André et Claudette ont décidé d'arrêter les tentatives de procréation assistée et de partir au Vietnam. Ils reviendront avec Romain. Pendant ce temps, Estac s'est lancé à corps perdu dans son grand oeuvre. Il s'enferme pendant des heures et des heures et moi, je tremble. Je l'entends parfois piquer de telles crises que j'ai l'impression qu'il va briser son archet.

Un jour, nous sommes dans la chambre, et il attrape la petite lampe japonaise au pied du lit qu'il balance à travers la fenêtre. Elle atterrit trois étages plus bas dans la cour. Je la récupère, persuadée que tout l'immeuble a entendu le fracas, mais apparemment il n'en est rien.

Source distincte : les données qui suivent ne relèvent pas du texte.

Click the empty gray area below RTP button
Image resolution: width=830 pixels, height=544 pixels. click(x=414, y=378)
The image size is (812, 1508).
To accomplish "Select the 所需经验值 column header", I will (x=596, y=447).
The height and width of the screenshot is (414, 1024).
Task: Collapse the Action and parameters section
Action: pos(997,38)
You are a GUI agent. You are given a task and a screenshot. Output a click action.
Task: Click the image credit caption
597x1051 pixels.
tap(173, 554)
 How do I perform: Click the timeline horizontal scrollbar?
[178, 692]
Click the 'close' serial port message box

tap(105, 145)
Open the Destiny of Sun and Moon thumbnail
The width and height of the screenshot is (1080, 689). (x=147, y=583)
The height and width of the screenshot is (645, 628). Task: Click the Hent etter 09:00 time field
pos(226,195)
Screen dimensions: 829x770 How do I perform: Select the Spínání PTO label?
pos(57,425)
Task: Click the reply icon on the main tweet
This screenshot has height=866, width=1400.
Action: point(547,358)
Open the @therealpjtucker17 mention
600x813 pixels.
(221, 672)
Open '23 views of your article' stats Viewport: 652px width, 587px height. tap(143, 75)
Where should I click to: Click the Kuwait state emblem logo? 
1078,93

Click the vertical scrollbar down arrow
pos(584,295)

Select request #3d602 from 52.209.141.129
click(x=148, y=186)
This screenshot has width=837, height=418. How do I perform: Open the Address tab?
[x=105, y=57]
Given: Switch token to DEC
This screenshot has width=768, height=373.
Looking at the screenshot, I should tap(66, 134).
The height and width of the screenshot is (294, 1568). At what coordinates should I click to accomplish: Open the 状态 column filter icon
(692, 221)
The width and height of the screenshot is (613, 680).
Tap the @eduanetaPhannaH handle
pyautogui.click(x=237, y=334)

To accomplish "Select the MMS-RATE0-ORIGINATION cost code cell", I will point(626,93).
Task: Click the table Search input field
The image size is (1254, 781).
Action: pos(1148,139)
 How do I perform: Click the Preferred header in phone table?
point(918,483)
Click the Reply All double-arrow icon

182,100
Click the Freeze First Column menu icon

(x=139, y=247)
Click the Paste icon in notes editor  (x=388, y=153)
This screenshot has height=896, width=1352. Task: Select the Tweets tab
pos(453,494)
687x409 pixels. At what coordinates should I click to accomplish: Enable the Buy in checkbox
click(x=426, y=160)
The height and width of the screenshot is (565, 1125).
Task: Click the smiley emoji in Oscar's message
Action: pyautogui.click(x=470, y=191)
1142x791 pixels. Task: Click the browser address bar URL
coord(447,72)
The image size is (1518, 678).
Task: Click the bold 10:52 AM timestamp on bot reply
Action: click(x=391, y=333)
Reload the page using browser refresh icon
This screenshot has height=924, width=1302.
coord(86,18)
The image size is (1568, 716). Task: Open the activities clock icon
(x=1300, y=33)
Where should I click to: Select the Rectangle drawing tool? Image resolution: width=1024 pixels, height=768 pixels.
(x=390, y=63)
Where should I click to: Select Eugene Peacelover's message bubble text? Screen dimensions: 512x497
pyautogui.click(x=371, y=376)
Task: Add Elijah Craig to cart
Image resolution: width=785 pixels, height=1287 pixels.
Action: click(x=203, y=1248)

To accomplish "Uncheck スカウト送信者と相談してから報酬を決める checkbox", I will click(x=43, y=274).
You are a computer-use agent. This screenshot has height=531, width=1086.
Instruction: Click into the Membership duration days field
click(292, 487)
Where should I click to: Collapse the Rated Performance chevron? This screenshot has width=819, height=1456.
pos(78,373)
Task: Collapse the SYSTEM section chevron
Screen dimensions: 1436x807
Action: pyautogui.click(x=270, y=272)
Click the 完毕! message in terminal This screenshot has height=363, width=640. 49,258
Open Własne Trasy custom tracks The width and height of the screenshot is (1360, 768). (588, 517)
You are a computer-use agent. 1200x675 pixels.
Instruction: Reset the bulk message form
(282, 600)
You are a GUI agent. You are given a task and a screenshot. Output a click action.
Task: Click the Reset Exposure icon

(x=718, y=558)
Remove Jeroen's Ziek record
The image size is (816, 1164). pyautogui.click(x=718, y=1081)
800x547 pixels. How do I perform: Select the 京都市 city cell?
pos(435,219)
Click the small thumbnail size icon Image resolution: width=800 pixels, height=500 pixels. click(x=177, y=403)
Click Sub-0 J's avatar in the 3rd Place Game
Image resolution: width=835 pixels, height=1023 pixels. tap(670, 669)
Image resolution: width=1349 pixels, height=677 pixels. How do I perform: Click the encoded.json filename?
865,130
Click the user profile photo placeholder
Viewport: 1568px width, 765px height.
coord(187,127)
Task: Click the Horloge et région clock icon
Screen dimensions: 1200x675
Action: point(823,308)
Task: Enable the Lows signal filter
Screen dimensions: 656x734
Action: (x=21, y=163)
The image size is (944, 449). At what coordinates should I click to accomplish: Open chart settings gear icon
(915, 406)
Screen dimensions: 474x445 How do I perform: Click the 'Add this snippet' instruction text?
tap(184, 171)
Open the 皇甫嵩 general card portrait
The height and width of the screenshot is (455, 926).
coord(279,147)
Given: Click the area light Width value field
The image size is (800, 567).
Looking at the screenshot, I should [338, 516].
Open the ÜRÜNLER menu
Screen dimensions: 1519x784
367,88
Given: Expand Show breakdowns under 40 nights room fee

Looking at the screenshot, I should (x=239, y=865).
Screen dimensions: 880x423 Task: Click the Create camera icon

Philippe et sa femme attendent un bébé. Je décide d'arrêter la pilule. Estac n'est pas d'accord. Il m'impose alors l'abstinence, rompant le contrat qu'il avait accepté six ans plus tôt en me laissant la responsabilité de la contraception, à moi seule la corvée, que j'avais acceptée en disant que cela signifiait qu'il me confiait aussi la décision de la conception. C'était sans compter sur son désintérêt évident pour le devoir conjugal.

Plus Estac m'ignore et m'isole, plus je m'accroche à l'idée que je ne suis capable que de pas grand-chose. Mes missions professionnelles me semblent de plus en plus difficiles à accomplir, j'accepte de plus en plus des boulots qui n'ont rien à voir avec mon projet professionnel, et je délaisse ce pour quoi j'ai tellement mis d'énergie pendant des années, tout en rationnalisant tant et plus. Je ne sais pas où sont mes amis, l'univers de ma belle-famille m'apparaît comme totalement psychotique et Sidonie a un cancer mais personne ne le lui a dit.

Je me sens horriblement séparée de l'homme que j'aime.

La seule qui me reste fidèle quoi qu'il advienne, c'est l'amitié de mon petit oiseau blessé de Montreuil.